His distinct black and white artwork had tremendous social impact between the 1920s and 1940s. His commitment to highlighting poverty, challenging complacency and demonstrating the futility of war was unique in that era between the two world wars. His books were published when Workhouse Infirmaries and Poor Law Hospitals still existed, when the Socialist Medical Association began its campaigns that eventually evolved into the UK’s National Health Service. His books show us now how bad poverty and despair was in those years.
Arthur Wragg (1903-1976) was an artist, illustrator, cartoonist, teacher, pacifist, crusader and highly effective social commentator.
To quote Alan Horne in his introduction to the excellent book by Judy Brook*, Arthur Wragg, 20th Century Artist, Prophet and Jester, “He attacked the abuse of power by those who governed and by those industrialists, warmongers and politicians who held such sway over the lives of the working man.”
Passionate and uncompromising
Arthur Wragg had established himself as a successful commercial artist in the 1920s. He illustrated for advertising, designed book jackets and produced cartoons for newspapers. In 1933 Selwyn & Blount published Arthur Wragg’s first book of social comment Psalms for Modern Life. This was not a commission, not a children’s book nor a classic story illustrated by a gifted artist. Arthur Wragg’s Psalms for Modern Life was a breakthrough in the way that a book could be designed to raise consciousness and make a social statement.
Psalms for Modern Life is a passionate uncompromising book; a book created by an artist much troubled by what he saw of the world around him. It became a much praised and successful book, and one which changed the way the media and society of that troubled time thought and responded.
To understand the power and impact of this book one needs to remember how different was society’s view of poverty and injustice in Britain in the 1930s. In today’s world our media allows us to be much more aware of social injustice, but following the First World War and on into the 1930s there was a huge lack of awareness and care for others.
The years between 1918 and 1939 were years of great difficulty for many in Britain. The shock of so much loss of life during the First World War must have been unbearable for so many families and communities, particularly losing so many of their youngest men. For those who survived and came back injured, shocked and confused the difficulties must have been enormous.

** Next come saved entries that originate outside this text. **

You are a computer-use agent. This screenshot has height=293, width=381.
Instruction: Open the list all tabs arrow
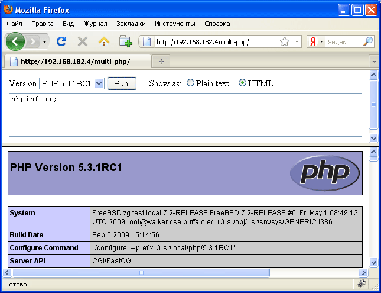click(373, 61)
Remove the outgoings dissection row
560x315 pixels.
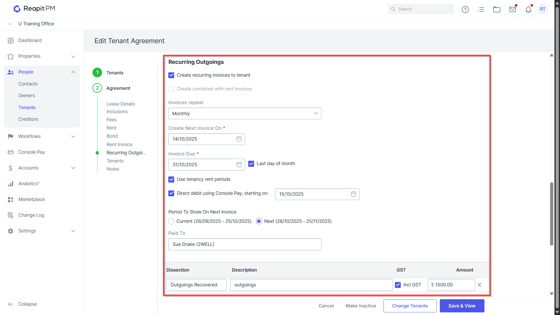click(x=480, y=285)
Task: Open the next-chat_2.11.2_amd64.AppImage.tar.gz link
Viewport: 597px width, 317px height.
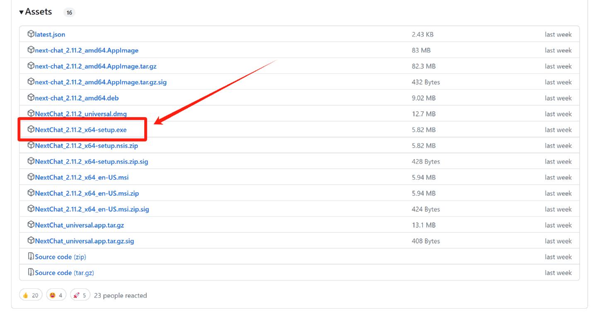Action: click(x=96, y=66)
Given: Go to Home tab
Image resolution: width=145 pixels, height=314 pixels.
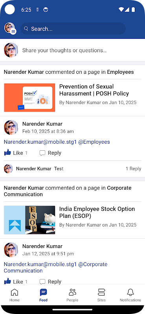Looking at the screenshot, I should pyautogui.click(x=15, y=295).
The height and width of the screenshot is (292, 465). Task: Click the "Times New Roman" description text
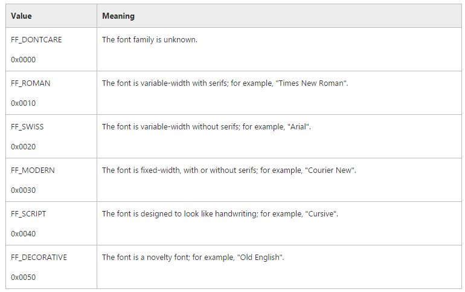[225, 83]
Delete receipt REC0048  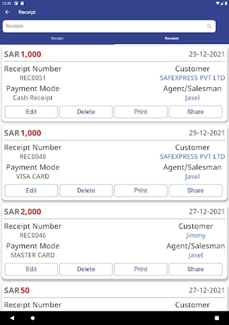tap(86, 191)
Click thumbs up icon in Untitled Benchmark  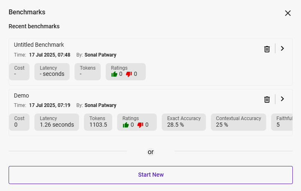pyautogui.click(x=114, y=74)
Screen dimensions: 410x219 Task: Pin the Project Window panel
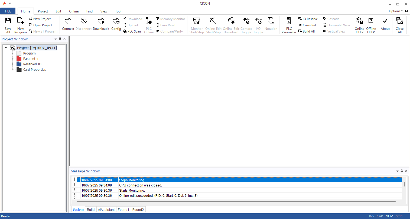coord(60,39)
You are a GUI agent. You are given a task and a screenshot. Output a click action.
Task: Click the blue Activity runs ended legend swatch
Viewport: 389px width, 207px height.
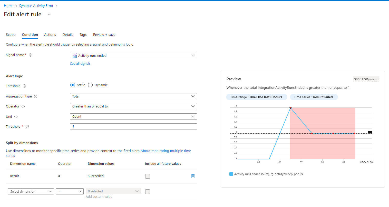pyautogui.click(x=231, y=174)
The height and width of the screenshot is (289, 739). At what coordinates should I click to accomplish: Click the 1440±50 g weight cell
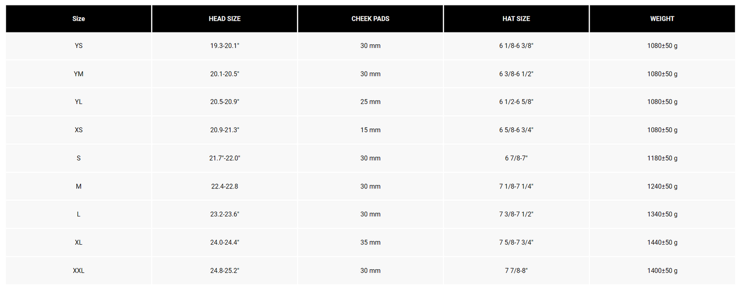point(662,243)
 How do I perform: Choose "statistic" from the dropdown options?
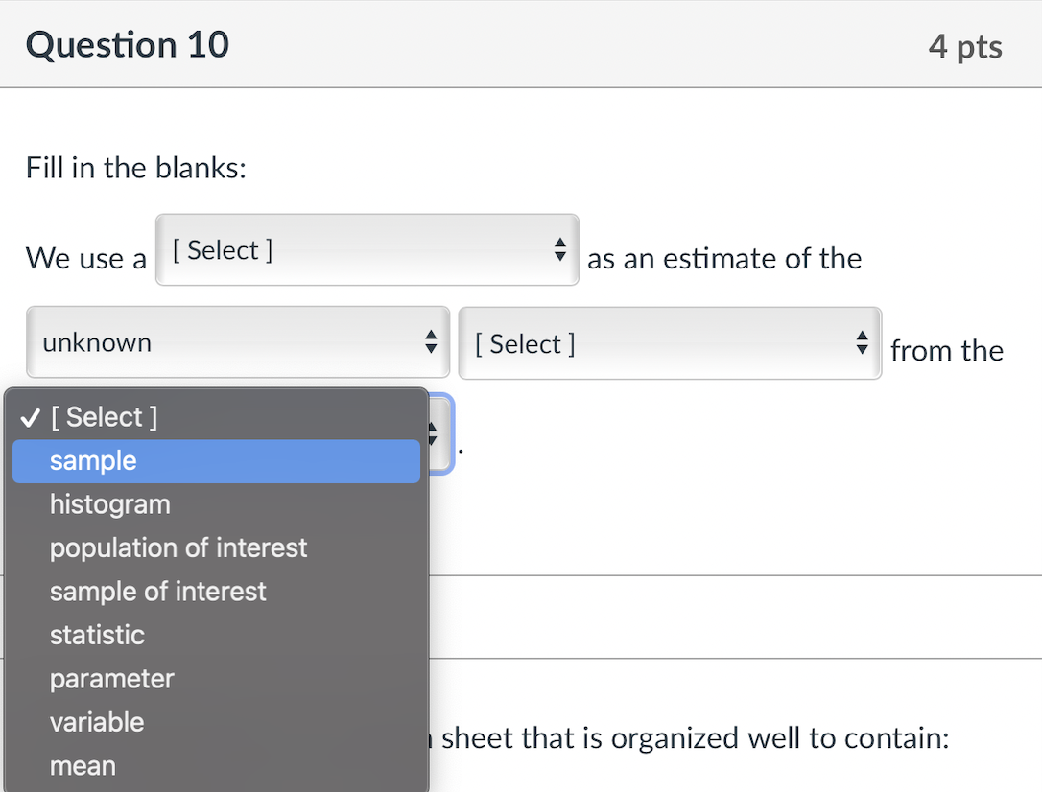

The world was also ravaged by the 1918 global influenza pandemic called ‘Spanish Flu’. This killed around 250,000 people in the UK alone. It can only be imagined what the atmosphere was like in Britain following that war and that deadly flue epidemic?
Depicting a loss of hope
Arthur Wragg was an artists who responded to what he saw in his world. By the early 1930s the Great Depression in the United States had spread worldwide. In Britain in the summer of 1932 three and a half million people were registered as unemployed. Many more had only part-time employment. In some areas of the UK unemployment reached 70%. Many families depended entirely on ‘the dole’. These were payments from local government that were based on the brutal ‘means test’ of that time. Poverty, hunger, depression – and a loss of hope was the undercurrent of that era.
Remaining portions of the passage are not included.